• _Information given_:
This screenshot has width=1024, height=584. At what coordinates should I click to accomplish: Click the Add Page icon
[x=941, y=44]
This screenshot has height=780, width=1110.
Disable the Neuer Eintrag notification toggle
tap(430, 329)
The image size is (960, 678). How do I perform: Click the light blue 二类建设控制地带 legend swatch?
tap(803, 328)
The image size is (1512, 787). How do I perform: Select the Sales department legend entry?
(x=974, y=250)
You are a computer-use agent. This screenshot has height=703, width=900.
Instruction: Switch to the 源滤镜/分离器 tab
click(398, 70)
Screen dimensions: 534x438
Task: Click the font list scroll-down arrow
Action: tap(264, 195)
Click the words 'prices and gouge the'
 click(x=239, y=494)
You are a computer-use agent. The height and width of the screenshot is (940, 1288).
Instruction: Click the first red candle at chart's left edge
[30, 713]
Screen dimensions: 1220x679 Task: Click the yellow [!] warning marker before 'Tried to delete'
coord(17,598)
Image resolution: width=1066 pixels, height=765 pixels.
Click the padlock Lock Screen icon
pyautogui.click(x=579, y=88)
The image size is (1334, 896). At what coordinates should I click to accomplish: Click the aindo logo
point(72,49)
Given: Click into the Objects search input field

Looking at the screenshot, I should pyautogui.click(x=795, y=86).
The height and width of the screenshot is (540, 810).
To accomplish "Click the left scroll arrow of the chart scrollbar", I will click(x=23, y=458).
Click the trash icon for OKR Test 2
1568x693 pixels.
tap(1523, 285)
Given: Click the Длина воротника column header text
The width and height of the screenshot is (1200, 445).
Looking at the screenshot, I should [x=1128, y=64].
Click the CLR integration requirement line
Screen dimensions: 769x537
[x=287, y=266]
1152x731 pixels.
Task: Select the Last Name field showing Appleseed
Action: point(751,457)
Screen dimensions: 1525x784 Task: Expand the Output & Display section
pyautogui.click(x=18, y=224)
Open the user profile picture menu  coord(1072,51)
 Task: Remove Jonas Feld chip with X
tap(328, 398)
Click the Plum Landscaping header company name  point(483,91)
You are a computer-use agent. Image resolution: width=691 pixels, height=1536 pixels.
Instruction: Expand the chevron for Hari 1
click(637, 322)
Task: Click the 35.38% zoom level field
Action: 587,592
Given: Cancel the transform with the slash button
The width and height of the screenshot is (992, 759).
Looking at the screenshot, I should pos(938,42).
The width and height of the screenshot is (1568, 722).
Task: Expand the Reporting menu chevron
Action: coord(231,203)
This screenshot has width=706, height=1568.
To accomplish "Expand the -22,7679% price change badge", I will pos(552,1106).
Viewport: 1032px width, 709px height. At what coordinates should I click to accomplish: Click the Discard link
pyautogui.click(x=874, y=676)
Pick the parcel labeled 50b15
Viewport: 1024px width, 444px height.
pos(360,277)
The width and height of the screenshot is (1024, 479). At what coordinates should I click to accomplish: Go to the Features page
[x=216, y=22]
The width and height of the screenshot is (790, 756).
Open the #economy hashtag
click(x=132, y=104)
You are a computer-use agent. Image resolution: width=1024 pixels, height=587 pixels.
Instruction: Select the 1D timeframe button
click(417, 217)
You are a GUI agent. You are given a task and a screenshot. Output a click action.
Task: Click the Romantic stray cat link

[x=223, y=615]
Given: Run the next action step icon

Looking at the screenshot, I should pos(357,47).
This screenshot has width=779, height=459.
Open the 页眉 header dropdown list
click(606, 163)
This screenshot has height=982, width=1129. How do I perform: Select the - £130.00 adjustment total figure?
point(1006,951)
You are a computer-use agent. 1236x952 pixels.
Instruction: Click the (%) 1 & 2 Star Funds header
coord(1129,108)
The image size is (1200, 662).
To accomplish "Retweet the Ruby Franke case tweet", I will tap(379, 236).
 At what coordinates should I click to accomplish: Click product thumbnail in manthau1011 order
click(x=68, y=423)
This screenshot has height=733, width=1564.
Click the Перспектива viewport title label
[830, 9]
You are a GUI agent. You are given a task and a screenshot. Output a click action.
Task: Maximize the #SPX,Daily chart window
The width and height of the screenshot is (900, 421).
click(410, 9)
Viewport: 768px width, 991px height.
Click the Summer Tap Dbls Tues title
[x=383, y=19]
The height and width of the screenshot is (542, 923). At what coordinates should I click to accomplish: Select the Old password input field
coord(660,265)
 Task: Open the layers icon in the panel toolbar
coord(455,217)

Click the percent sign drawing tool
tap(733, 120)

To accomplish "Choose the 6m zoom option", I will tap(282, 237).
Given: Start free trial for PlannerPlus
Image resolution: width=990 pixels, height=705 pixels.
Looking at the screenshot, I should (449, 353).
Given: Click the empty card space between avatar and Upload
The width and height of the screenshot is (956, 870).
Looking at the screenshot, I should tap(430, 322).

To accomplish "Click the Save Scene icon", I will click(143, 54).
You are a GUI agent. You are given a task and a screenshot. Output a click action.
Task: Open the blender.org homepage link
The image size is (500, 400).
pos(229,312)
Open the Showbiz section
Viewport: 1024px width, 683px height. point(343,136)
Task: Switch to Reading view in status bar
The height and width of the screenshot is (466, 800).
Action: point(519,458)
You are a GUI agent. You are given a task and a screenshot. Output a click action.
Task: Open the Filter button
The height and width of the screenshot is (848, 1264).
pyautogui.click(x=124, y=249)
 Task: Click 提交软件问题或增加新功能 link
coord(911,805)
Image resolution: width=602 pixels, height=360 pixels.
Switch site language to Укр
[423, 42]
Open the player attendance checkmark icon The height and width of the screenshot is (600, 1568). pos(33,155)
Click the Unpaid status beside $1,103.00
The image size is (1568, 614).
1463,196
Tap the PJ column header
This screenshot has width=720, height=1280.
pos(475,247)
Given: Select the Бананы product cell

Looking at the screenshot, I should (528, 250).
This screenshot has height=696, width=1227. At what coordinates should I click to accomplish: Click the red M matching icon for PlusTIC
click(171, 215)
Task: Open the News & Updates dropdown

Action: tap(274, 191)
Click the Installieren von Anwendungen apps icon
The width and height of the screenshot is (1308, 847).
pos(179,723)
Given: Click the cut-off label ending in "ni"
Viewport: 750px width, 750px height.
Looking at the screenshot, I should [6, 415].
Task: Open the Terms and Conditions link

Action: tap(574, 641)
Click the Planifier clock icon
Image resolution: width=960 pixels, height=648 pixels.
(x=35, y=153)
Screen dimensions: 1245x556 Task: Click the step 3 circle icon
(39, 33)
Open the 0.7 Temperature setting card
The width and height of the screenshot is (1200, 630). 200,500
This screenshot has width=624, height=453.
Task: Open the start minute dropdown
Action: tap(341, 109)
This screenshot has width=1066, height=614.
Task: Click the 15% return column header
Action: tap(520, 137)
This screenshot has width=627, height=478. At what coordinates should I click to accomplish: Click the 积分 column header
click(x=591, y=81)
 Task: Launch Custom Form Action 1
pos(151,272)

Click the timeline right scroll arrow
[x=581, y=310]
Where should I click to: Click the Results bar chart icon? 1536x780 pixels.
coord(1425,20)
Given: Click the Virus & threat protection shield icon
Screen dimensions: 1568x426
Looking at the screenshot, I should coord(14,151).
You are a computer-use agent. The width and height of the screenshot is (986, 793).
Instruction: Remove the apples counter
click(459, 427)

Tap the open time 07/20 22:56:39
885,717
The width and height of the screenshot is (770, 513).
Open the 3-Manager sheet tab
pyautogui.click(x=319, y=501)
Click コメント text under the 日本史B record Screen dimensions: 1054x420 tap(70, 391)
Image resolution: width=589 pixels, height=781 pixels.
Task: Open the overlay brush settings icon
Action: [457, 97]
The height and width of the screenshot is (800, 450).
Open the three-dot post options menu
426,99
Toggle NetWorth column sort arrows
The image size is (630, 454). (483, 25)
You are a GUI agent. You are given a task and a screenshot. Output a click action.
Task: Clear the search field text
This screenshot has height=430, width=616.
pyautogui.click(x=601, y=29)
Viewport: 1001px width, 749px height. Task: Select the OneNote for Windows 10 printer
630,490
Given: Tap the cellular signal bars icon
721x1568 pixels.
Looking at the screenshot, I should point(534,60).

• _What the task asks_:
Scan the listing above for the line that has "Screen dimensions: 1245x556", then copy exactly from that line through the line that has "Task: Clear the search field text".

• _Answer to the exercise_:
Screen dimensions: 1245x556 Task: Click the step 3 circle icon
(39, 33)
Open the 0.7 Temperature setting card
The width and height of the screenshot is (1200, 630). 200,500
This screenshot has width=624, height=453.
Task: Open the start minute dropdown
Action: tap(341, 109)
This screenshot has width=1066, height=614.
Task: Click the 15% return column header
Action: tap(520, 137)
This screenshot has width=627, height=478. At what coordinates should I click to accomplish: Click the 积分 column header
click(x=591, y=81)
 Task: Launch Custom Form Action 1
pos(151,272)

Click the timeline right scroll arrow
[x=581, y=310]
Where should I click to: Click the Results bar chart icon? 1536x780 pixels.
coord(1425,20)
Given: Click the Virus & threat protection shield icon
Screen dimensions: 1568x426
Looking at the screenshot, I should coord(14,151).
You are a computer-use agent. The width and height of the screenshot is (986, 793).
Instruction: Remove the apples counter
click(459, 427)

Tap the open time 07/20 22:56:39
885,717
The width and height of the screenshot is (770, 513).
Open the 3-Manager sheet tab
pyautogui.click(x=319, y=501)
Click コメント text under the 日本史B record Screen dimensions: 1054x420 tap(70, 391)
Image resolution: width=589 pixels, height=781 pixels.
Task: Open the overlay brush settings icon
Action: [457, 97]
The height and width of the screenshot is (800, 450).
Open the three-dot post options menu
426,99
Toggle NetWorth column sort arrows
The image size is (630, 454). (483, 25)
You are a GUI agent. You are given a task and a screenshot. Output a click action.
Task: Clear the search field text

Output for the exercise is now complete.